Hubert Montagner, ancien directeur du laboratoire de
psycho-physiologie de la Faculté des Sciences de Besançon, et
spécialiste reconnu des rythmes biopsychologiques des enfants. Extraits
d'un article du Café pédagogique du 17 septembre 2008.
« Si on se fonde sur les observations filmées tout au long du temps scolaire,
aucun enfant de l'école primaire ne peut être vigilant, attentif, réceptif et disponible pendant cinq heures trente de temps pédagogique, même quand elles sont interrompues par des moments de détente. »
Une réceptivité et une disponibilité optimales des élèves se situent entre 9h et 11h et entre 15h et 16h30. Chez les CP-CE, l'attention dans une journée est estimée
à 3h30 et chez les
CM à 4h30 environ.
Les
signes de fatigue des élèves
augmentent entre 9h et 9h30, entre 11h et 11h30 et entre
14h30 et 15h. Deux
moments de la journée scolaire se caractérisent par une vigilance
nettement plus faible à tous les âges de l'école primaire :
*
à partir de 08h30, heure d'entrée en classe, il faut entre
30 et 60 minutes pour que les enfants trouvent un niveau de vigilance suffisamment élevé.
*
à la mi-journée, entre
12h30 et 14h00. Cela
se caractérise à tous les âges par une dépression de la vigilance
corticale, sans relation avec les entrées alimentaires. Chez les enfants
d'école maternelle, c'est le temps de la sieste.
La
plage de temps à partir de 16h00-17h00 se prête bien aux activités physiques et sportives. En
effet, elle se caractérise par une augmentation du métabolisme, de la
température corporelle et de la force musculaire, et une optimisation
des coordinations motrices.
Ainsi,
la première heure, la mi-journée et le temps postscolaire (après 16h30, tous les enfants sont fatigués)

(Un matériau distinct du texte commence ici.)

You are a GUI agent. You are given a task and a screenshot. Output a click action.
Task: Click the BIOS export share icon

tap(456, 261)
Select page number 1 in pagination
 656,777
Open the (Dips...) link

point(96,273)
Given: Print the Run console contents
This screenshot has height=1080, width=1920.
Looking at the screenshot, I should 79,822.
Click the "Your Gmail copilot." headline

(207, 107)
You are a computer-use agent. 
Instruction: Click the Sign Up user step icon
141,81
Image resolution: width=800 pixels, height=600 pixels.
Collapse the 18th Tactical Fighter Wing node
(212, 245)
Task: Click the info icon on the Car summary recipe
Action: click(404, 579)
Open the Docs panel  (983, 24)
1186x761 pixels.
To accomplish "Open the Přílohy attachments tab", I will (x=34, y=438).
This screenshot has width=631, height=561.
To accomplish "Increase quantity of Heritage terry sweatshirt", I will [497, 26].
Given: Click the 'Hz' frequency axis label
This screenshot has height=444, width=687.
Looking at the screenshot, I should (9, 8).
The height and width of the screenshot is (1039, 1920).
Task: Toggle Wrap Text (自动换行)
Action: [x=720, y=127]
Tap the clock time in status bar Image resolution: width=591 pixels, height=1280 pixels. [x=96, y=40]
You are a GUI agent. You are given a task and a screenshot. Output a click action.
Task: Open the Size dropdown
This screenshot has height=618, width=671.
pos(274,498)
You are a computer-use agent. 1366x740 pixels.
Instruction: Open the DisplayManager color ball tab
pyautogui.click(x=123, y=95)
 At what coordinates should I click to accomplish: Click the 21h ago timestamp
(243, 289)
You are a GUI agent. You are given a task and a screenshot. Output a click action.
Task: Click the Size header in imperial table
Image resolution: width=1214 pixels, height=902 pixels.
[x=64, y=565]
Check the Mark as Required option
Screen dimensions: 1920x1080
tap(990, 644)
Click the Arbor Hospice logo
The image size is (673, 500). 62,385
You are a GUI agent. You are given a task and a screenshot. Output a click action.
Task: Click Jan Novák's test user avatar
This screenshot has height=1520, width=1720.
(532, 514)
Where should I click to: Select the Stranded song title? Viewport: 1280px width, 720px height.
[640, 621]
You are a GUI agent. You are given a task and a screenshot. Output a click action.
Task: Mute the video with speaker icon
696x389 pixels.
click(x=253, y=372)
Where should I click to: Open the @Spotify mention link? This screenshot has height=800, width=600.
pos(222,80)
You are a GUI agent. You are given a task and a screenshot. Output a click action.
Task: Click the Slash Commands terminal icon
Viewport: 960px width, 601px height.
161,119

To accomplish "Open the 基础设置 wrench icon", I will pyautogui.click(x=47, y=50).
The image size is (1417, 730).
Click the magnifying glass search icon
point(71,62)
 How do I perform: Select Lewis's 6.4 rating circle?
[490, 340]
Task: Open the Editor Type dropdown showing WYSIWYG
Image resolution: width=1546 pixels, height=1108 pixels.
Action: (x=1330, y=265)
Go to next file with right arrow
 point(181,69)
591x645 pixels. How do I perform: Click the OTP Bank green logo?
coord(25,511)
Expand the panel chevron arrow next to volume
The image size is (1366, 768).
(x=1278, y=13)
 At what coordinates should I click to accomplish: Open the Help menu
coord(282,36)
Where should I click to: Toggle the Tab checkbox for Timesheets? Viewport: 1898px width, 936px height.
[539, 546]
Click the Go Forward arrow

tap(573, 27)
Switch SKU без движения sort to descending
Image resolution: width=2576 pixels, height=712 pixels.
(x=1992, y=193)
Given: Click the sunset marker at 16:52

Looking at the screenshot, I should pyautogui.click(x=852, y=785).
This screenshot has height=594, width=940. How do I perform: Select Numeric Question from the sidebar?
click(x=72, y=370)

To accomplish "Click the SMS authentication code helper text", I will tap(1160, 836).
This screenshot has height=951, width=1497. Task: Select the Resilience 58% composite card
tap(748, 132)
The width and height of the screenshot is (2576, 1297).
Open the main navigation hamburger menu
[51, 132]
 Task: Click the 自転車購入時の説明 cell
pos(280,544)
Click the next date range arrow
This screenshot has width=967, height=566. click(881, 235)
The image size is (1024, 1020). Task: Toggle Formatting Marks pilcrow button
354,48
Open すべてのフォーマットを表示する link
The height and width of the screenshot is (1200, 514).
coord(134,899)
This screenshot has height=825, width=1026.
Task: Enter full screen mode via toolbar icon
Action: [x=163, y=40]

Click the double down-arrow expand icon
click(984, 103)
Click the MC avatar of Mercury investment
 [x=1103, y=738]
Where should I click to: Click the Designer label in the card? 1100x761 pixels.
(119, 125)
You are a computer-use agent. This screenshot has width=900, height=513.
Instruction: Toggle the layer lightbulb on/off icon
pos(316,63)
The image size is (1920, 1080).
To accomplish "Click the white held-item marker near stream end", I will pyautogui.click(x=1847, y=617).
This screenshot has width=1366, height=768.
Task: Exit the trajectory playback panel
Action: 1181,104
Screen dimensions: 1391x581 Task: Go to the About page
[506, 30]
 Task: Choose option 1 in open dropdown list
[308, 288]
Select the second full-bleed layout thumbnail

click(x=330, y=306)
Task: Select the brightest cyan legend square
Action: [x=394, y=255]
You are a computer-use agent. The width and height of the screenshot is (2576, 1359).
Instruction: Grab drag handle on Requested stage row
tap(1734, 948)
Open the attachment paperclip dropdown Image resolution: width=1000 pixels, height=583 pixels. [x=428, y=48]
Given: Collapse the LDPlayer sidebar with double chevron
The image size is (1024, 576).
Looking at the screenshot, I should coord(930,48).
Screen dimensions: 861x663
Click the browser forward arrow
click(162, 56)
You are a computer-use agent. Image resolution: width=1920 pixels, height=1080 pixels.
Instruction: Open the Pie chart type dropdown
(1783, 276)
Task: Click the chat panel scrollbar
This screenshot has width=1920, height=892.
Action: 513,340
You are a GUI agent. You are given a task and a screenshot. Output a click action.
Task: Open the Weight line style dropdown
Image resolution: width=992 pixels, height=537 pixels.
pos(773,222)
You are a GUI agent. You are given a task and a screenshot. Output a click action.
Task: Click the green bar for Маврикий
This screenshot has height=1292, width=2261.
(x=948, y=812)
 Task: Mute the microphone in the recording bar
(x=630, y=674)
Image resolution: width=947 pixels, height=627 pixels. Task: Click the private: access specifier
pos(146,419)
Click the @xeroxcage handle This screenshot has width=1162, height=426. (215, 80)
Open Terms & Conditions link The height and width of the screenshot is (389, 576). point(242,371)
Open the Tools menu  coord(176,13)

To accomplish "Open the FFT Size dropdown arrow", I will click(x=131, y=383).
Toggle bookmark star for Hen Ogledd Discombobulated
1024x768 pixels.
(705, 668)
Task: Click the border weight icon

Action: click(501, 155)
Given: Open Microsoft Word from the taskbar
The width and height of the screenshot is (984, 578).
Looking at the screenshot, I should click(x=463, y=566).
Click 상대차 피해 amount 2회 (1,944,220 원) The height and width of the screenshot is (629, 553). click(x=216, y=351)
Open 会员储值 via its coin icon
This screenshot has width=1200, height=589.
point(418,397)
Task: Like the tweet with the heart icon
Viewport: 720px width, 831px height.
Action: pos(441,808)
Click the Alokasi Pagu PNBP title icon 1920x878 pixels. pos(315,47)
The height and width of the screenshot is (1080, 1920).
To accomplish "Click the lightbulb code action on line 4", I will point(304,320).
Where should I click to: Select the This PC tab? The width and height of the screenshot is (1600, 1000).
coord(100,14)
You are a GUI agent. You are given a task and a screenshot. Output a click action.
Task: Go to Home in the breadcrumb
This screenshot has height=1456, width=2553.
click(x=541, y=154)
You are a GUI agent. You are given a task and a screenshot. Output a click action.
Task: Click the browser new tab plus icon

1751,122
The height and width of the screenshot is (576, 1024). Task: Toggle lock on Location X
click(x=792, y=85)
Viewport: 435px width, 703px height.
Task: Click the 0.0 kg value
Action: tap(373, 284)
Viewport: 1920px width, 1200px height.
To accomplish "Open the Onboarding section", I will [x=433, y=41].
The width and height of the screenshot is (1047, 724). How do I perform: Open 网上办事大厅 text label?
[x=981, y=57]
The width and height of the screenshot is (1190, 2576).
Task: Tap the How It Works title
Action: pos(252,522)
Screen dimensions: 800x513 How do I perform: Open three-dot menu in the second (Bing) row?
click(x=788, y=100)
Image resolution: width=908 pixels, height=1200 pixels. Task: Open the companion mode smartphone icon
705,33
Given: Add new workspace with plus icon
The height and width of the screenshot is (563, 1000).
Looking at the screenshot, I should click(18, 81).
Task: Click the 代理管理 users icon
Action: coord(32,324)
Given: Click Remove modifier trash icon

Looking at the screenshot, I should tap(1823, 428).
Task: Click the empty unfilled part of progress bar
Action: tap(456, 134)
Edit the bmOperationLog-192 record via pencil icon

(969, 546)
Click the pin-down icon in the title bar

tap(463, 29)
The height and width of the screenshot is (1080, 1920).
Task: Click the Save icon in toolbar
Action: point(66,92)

ne se prêtent pas à des activités qui nécessitent une forte mobilisation de l'attention et des ressources intellectuelles.
L'article complet :
http://www.cafepedagogique.net/lexpresso/pages/2008/09/montagner rythmesscolaires.aspx
Ainsi, d'après ces études, il vaut mieux :
- limiter la journée à 5h d'enseignement maximum
- ne pas commencer trop tôt les cours : débuter vers 9h plutôt que 8h30
- avoir une longue pause méridienne (de 2h à 2h30 avec des activités calmes après le déjeuner, ce qui suppose des activités et locaux adaptés)
pour reprendre vers 14h/14h30 (au lieu de 13h30).
- privilégier les activités sportives ou culturelles (détente)
après 16h. Cela permettrait aux associations sportives ou culturelles de
proposer leurs activités en fin d'après-midi à la place du mercredi matin.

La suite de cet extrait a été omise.